The results came after a relatively short-lived primary process to replace retiring Sen. Dan Coats that pitted Young, the favorite of Washington Republicans, against Stutzman, a tea party favorite and a member of the ultra-conservative House Freedom Caucus.
For at least a couple of weeks in February, Young’s placement on the ballot, itself, was in contention while Democrats led an unsuccessful challenge to the signatures that got him on the ballot.
Young will face former Indiana Rep. Baron Hill, a Democrat, in November.
“The last time Todd Young faced Baron Hill on the ballot, voters overwhelmingly elected Todd in an unmistakable rejection of Washington Democrats’ unpopular agenda. We look forward to a repeat performance in November,” said Sen. Roger Wicker, chairman of the National Republican Senatorial Committee.
The choice by Stutzman and Young to run against each other for the party’s Senate nomination created vacancies in both of their districts.

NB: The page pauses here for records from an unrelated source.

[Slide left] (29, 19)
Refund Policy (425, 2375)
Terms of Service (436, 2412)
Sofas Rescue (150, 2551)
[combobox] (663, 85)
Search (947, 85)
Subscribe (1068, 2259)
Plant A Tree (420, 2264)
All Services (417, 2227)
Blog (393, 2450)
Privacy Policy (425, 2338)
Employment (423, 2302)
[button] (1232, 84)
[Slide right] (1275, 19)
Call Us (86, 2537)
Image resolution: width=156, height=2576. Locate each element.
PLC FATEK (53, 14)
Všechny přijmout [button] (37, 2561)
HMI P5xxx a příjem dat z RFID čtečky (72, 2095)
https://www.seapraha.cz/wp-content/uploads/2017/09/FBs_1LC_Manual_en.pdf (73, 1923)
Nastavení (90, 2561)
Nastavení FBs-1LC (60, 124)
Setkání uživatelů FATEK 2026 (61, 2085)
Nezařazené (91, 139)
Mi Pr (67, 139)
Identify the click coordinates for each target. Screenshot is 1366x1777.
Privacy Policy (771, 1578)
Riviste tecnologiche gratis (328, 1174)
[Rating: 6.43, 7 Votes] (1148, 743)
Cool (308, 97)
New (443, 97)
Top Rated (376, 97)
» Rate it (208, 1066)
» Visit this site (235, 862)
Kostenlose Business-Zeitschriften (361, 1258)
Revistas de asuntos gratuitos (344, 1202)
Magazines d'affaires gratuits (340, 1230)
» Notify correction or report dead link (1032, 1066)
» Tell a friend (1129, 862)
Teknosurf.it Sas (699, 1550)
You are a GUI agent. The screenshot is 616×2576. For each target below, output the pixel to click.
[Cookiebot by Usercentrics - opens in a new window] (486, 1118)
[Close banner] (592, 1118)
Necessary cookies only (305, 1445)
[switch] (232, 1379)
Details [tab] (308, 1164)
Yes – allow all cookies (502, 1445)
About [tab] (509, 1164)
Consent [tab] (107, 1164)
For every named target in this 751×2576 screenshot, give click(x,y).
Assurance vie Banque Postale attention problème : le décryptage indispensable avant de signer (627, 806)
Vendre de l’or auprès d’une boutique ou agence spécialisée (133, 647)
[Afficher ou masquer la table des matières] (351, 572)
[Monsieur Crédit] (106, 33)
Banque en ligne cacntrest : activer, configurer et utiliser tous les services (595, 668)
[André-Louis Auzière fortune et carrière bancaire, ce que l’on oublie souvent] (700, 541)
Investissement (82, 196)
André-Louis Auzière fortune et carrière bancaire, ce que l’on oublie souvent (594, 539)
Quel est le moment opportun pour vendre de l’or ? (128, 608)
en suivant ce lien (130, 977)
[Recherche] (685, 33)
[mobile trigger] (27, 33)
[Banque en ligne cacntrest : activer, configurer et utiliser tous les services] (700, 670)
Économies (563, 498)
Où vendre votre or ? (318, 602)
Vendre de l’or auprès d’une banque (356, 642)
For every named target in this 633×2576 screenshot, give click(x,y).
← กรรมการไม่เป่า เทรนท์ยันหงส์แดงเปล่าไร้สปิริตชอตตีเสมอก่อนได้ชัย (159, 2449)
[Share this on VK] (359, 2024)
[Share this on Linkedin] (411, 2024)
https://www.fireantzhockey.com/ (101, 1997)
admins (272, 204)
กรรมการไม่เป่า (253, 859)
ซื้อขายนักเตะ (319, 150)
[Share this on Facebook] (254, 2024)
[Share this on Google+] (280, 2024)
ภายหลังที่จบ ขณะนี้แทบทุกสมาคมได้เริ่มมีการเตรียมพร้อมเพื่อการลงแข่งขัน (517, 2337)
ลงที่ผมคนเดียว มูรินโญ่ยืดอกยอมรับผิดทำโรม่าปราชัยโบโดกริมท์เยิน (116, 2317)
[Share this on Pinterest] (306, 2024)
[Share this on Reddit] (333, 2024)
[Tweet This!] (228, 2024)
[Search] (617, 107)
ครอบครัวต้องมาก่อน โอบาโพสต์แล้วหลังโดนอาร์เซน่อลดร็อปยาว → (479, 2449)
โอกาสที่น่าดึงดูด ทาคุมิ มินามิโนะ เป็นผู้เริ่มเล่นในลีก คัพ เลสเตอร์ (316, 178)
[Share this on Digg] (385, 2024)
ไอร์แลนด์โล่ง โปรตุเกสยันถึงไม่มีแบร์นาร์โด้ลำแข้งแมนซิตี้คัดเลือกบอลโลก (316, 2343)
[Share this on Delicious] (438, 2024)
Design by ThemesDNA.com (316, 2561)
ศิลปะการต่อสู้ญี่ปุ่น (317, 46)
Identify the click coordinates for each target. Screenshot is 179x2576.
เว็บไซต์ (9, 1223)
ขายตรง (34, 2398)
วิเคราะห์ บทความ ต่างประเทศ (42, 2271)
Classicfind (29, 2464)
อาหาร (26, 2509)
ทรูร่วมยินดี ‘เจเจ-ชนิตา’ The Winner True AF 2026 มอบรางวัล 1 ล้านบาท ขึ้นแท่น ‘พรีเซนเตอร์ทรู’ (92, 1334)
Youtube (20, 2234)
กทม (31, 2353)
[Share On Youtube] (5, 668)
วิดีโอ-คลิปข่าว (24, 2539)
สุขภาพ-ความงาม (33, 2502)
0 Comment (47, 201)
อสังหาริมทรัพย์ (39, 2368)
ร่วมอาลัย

In the race for the Stutzman’s 3rd District seat, Jim Banks was projected to beat his rivals, according to The Associated Press. Banks had received support from national outside groups, including the Freedom Caucus’ House Freedom Fund and the conservative Club for Growth. Still, he was outspent by one of his rivals, businessman Kip Tom.
With his victory Tuesday night, Banks became the second candidate endorsed by the Club for Growth to win a primary this year. Only one other candidate with their backing – Warren Davidson, the Ohio Republican who won former House Speaker John Boehner’s old seat – had been successful this year, while other endorsed candidates failed to gain traction.
In Young’s 9th District seat, The Associated Press projected Trey Hollingsworth, a wealthy Tennesseean who moved to the state in 2015, had won the nomination.
Hollingsworth has funded most of his campaign and benefited from a family-backed super PAC. He had faced two state senators, Erin Houchin and Brent Waltz, as well as the state’s attorney general, Greg Zoeller.
Both seats are viewed as safe for Republicans.